Be quiet, listen.

Wednesday, January 26, 2011

A veces pienso...

Y me doy cuenta de que no lo hago lo suficiente.

El gris lo utilizo cotidianamente para operaciones simples, para juntar a con b, o también para viajar por las nubes. Viajo mucho. Estoy tan arriba que no me doy cuenta de qué pasa abajo, por eso lo pinto como a mí me apetece o me hago una idea utilizando prejuicios. Eso me hace sentirme mejor conmigo mismo, estar más tranquilo o menos preocupado. Mi gris es tan potente (en este sentido), que hace verdaderas obras de arte.

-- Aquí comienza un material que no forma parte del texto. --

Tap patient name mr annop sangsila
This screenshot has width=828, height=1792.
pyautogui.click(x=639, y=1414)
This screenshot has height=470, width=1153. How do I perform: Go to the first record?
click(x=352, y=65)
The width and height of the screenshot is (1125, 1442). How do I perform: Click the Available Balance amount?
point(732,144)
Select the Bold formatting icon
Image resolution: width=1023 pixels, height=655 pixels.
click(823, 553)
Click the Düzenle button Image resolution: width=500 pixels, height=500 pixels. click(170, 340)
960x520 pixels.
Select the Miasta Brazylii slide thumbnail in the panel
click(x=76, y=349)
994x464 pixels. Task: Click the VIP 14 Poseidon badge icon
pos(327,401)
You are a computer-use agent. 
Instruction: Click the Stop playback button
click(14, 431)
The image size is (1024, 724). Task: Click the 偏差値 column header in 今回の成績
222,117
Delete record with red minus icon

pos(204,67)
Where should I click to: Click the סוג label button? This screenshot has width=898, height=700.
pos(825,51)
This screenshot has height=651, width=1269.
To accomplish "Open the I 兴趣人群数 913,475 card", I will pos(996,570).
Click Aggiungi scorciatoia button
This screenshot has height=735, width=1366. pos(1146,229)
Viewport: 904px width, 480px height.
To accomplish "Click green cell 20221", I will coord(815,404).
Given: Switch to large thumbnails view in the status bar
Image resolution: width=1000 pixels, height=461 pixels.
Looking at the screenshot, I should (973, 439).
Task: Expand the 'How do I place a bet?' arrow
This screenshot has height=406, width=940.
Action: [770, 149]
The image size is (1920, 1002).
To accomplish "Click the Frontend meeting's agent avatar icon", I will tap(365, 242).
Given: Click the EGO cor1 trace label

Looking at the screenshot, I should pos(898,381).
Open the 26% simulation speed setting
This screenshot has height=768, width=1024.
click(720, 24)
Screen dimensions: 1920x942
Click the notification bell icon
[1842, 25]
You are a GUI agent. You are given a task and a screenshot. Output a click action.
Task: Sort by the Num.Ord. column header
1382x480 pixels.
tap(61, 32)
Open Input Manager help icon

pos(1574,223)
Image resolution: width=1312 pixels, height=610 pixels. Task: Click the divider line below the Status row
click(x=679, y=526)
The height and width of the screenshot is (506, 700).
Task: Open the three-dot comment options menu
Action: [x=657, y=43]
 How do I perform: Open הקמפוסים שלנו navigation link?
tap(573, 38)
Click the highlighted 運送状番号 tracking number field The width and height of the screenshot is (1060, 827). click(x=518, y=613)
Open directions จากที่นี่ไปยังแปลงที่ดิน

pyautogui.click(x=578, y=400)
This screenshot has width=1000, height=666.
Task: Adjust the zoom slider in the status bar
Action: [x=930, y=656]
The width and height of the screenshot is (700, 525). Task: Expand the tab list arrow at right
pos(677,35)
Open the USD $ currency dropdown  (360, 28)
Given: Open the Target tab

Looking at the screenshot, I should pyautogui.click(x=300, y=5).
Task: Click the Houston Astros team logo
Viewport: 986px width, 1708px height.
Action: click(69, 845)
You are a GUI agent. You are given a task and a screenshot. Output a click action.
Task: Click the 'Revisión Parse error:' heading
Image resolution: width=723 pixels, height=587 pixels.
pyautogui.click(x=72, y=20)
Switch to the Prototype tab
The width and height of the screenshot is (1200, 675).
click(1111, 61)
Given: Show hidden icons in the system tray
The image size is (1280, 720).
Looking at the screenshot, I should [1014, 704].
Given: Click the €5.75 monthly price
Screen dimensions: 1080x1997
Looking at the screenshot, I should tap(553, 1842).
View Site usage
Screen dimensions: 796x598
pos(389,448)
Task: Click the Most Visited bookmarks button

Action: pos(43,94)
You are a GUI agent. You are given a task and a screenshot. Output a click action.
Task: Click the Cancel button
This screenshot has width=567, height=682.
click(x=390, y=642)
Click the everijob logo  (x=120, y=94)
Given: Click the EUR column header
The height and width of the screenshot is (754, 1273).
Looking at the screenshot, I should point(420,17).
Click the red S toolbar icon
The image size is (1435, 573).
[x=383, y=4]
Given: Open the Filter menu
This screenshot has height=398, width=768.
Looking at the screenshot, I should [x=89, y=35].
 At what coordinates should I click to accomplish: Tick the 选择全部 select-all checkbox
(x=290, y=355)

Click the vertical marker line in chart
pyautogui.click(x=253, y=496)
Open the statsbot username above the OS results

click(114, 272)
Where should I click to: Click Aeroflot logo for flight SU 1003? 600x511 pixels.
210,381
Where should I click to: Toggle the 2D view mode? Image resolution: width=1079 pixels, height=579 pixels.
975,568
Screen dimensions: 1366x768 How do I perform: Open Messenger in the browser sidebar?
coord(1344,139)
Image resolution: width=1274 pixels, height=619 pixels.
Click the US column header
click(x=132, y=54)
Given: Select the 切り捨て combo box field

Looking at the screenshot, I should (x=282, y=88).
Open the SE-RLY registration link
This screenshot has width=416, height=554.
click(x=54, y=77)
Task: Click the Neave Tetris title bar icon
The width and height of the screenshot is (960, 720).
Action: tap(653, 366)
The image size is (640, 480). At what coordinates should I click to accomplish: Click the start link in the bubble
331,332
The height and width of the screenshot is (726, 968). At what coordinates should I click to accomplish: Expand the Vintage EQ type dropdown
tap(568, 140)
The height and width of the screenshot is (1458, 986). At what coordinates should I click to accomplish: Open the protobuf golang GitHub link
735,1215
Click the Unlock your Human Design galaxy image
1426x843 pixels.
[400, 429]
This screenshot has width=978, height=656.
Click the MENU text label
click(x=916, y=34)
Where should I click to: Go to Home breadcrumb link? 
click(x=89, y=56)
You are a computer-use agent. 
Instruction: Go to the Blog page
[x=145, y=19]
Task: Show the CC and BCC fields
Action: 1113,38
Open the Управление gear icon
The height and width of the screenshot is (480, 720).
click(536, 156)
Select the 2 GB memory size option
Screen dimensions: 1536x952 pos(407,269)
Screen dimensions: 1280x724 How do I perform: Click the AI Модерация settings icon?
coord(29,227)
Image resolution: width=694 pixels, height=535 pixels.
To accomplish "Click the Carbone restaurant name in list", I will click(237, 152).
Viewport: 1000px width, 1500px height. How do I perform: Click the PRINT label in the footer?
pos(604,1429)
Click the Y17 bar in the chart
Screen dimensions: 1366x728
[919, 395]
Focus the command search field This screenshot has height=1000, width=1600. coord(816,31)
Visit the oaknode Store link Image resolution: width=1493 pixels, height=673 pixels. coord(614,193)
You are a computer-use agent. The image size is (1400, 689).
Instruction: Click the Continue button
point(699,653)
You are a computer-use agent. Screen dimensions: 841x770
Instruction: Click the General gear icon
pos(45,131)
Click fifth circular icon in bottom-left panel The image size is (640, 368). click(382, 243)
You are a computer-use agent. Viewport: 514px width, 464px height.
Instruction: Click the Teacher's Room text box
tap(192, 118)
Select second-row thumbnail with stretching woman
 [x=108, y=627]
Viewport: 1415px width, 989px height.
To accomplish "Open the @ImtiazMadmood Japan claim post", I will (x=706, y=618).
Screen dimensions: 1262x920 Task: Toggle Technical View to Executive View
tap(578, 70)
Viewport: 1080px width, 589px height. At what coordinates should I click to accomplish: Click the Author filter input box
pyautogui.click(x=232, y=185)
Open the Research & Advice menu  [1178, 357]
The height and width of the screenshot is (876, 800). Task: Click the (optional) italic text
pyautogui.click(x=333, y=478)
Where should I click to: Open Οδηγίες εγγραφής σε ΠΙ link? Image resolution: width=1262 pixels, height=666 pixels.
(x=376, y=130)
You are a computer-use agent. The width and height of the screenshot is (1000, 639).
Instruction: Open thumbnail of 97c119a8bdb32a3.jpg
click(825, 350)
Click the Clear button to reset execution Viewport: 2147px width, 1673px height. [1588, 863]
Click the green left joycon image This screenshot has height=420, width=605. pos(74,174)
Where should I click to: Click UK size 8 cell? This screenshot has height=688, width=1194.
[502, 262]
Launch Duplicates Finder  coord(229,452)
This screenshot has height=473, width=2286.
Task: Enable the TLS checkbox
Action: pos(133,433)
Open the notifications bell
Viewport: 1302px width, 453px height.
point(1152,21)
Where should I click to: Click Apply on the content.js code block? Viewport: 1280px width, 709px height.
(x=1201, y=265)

He de decir que el rojo le ayuda mucho, le da ese toque idealizado de las cosas, esa utópica felicidad.
Hace poco vino un viajero y me dio que abajo las cosas no son como aquí arriba. Que el gris y el rojo me habían estado engañando. De los viajeros acostumbré a no fiarme, a seguir mis propio juicio, pero con este viajero tengo confianza, él no me engañaría. De la opinión de los viajeros sobre circunstancias que conciernen a uno mismo aprendí que no siempre tienen todas las variables para dar bien las coordenadas, pero este si las tenía.
Estoy viendo lo que el viajero me quiso hacer ver. Creo que es el principio de un largo camino en el que el gris y el rojo trabajarán juntos para hacerme ver y sentir las cosas como son.